*WHAT TO WORK ON*: Exact transcription, pictures omitted: begin at the top line of the records below and end with the line bearing "Viewport: 1316px width, 911px height.".

*EXERCISE MATERIAL*:
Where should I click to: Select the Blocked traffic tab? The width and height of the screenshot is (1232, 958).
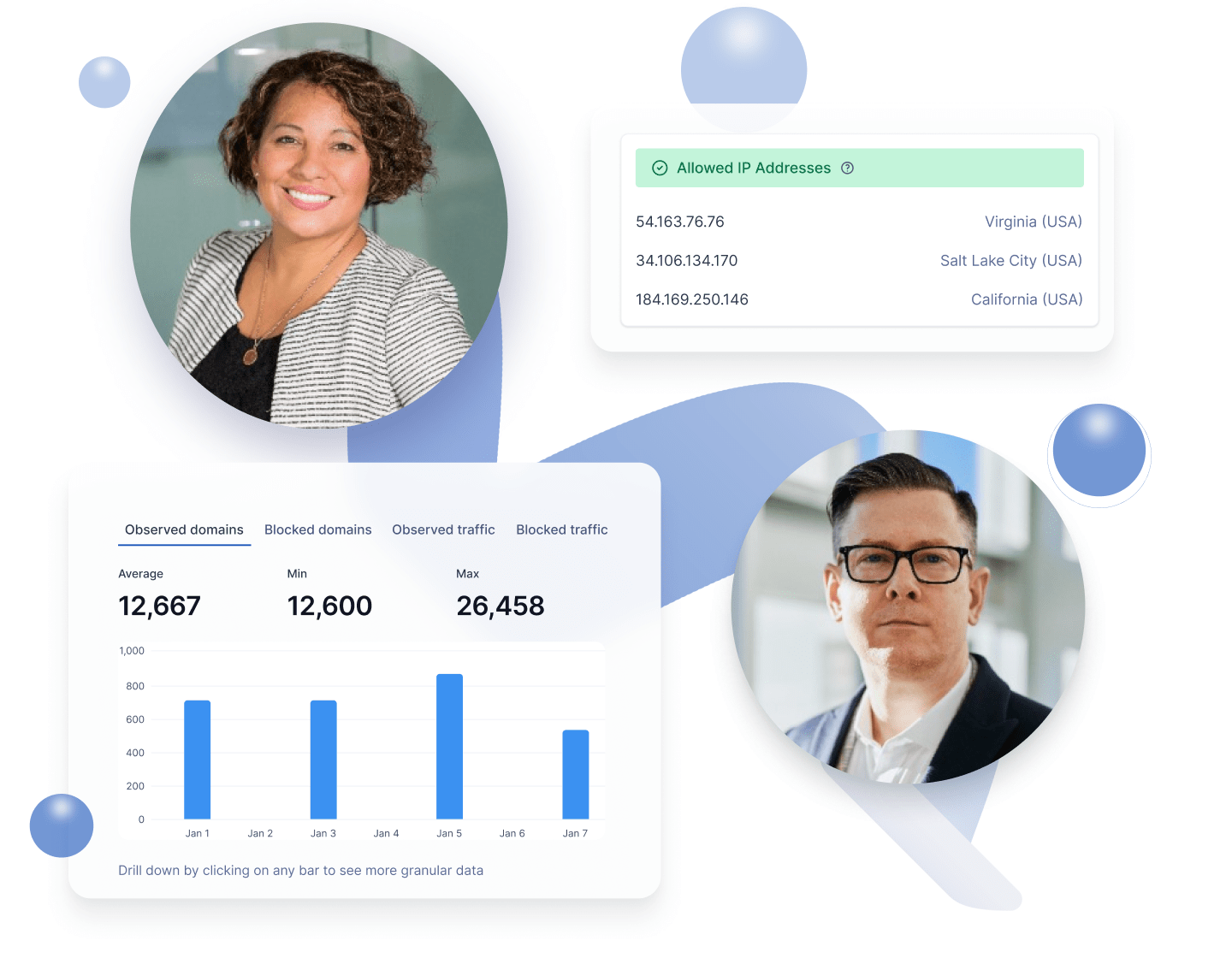pos(561,529)
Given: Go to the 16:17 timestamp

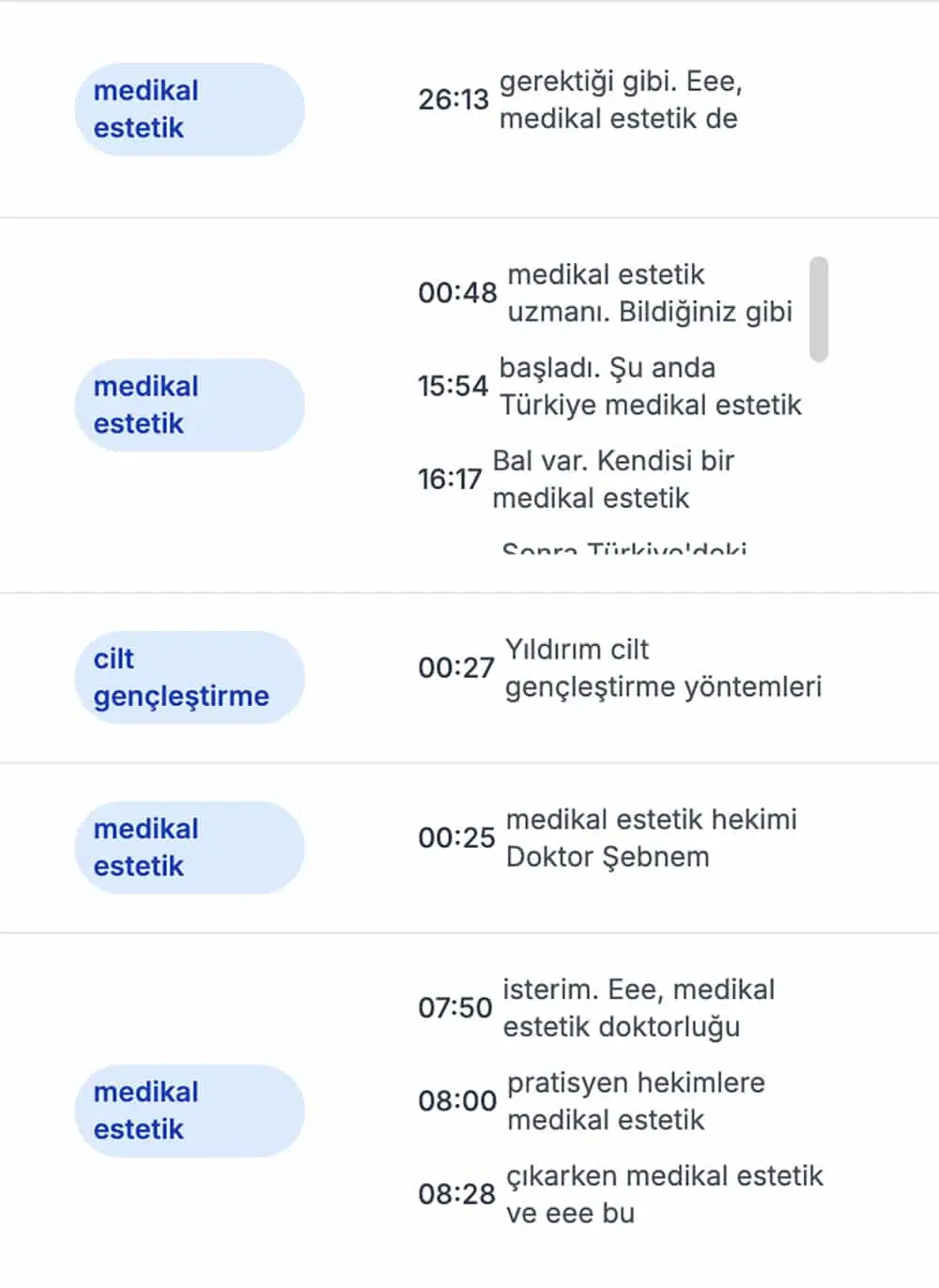Looking at the screenshot, I should coord(449,480).
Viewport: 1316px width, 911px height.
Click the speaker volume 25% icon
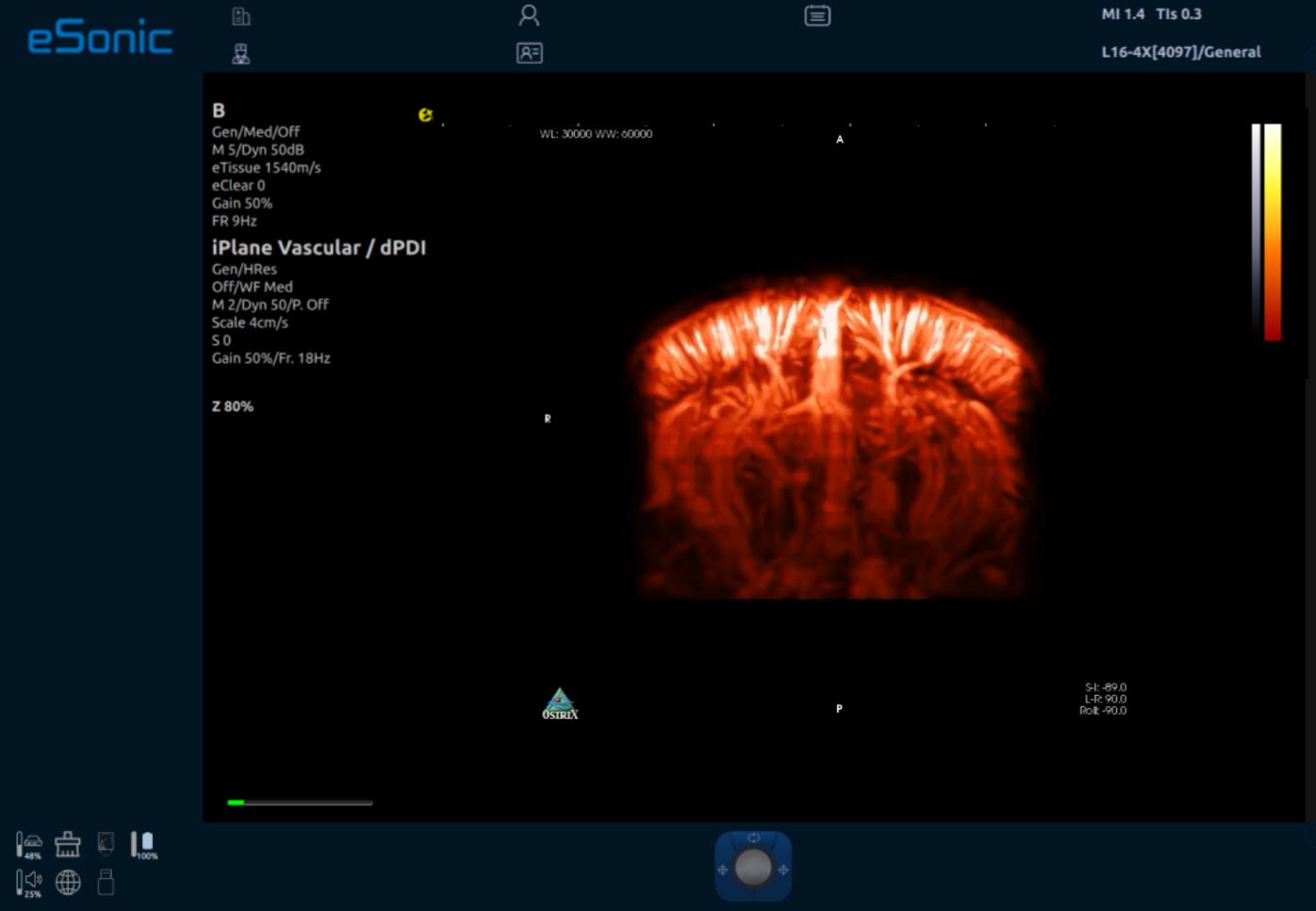click(29, 883)
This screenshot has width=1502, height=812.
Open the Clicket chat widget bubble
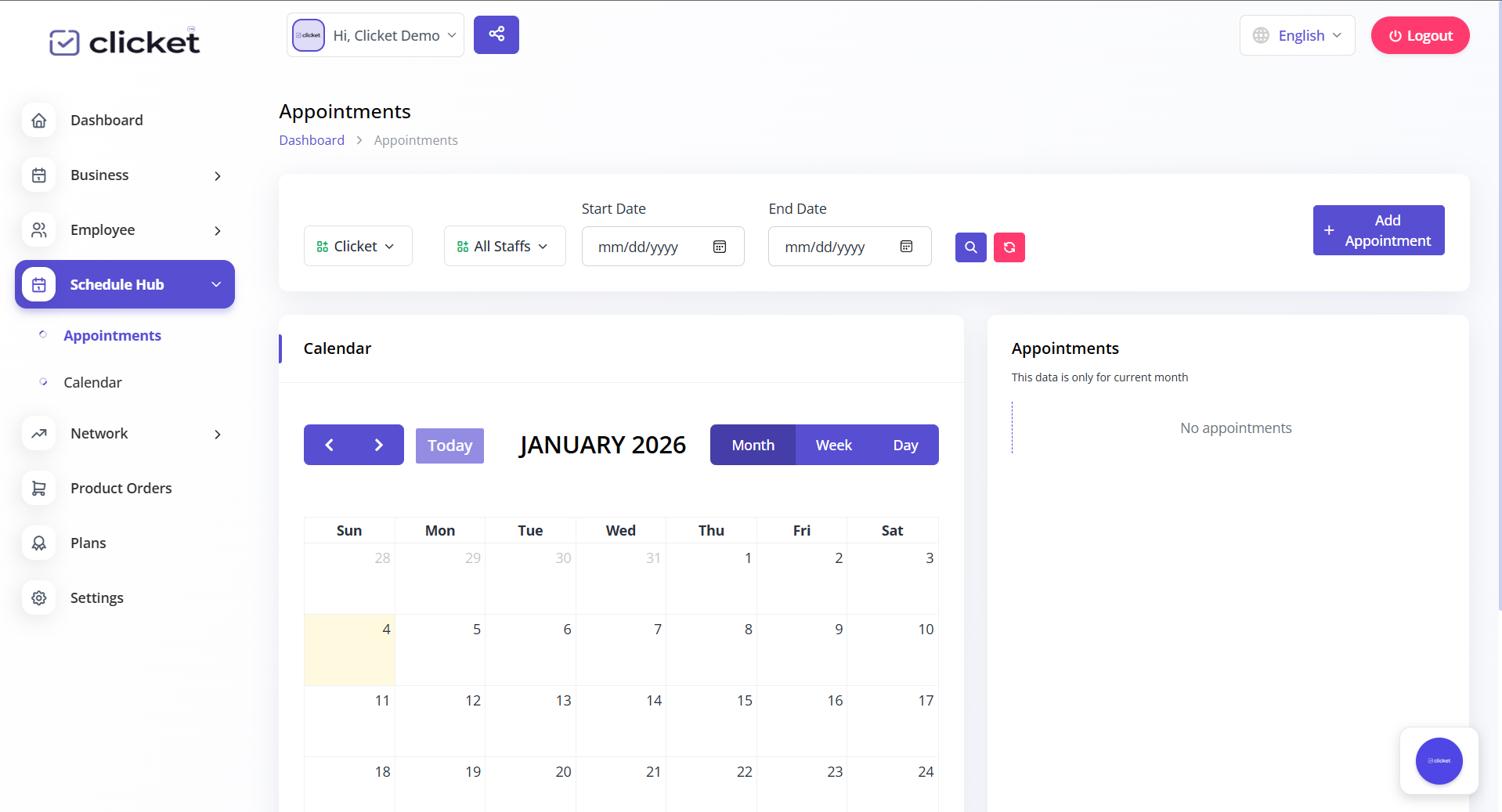[x=1439, y=760]
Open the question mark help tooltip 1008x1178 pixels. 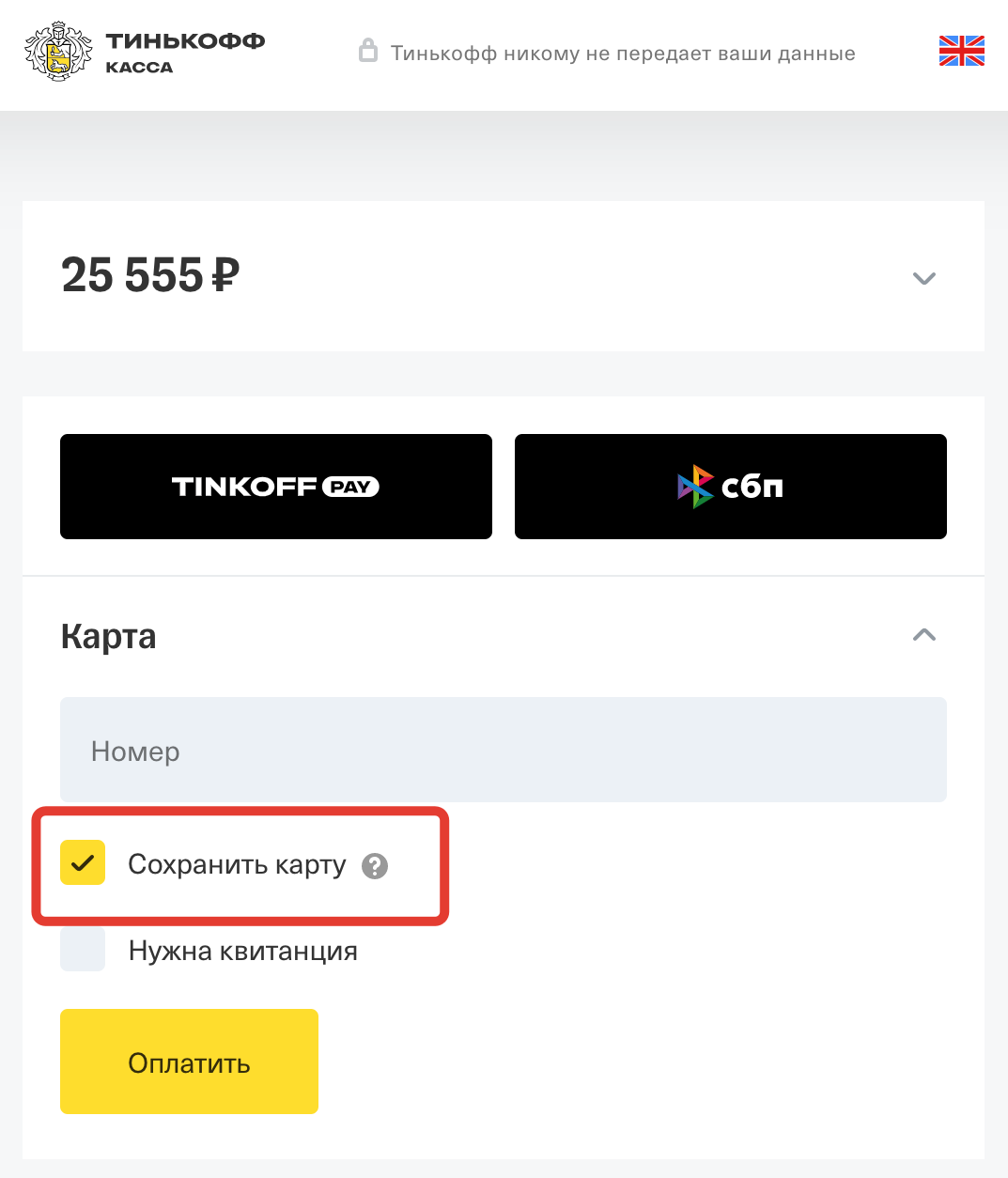(x=375, y=866)
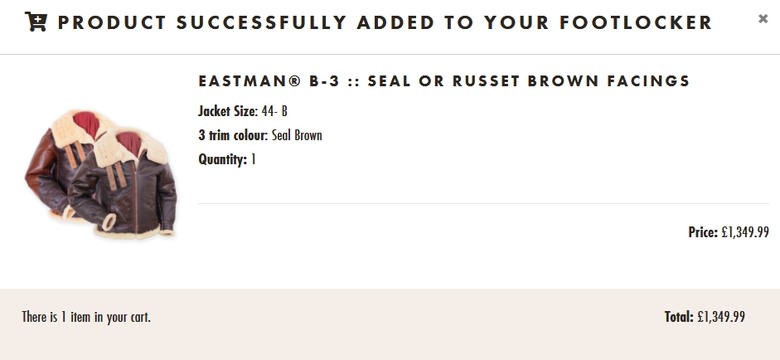Open the Eastman B-3 jacket thumbnail
The height and width of the screenshot is (360, 780).
pos(101,174)
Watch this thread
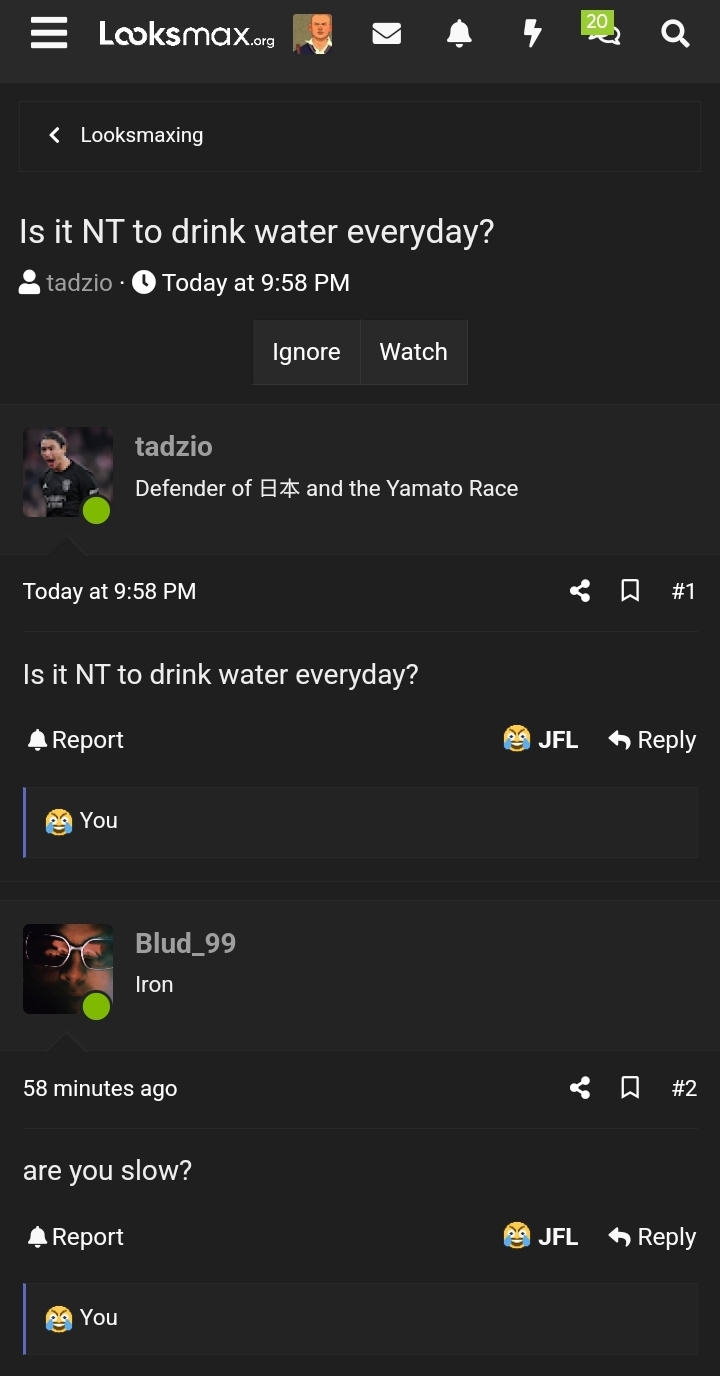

*SOLVED EXERCISE*:
Where should I click to: Select the Blocked traffic tab? The width and height of the screenshot is (1232, 958).
pos(561,529)
Given: Go to the 16:17 timestamp

Looking at the screenshot, I should coord(449,480).
Viewport: 1316px width, 911px height.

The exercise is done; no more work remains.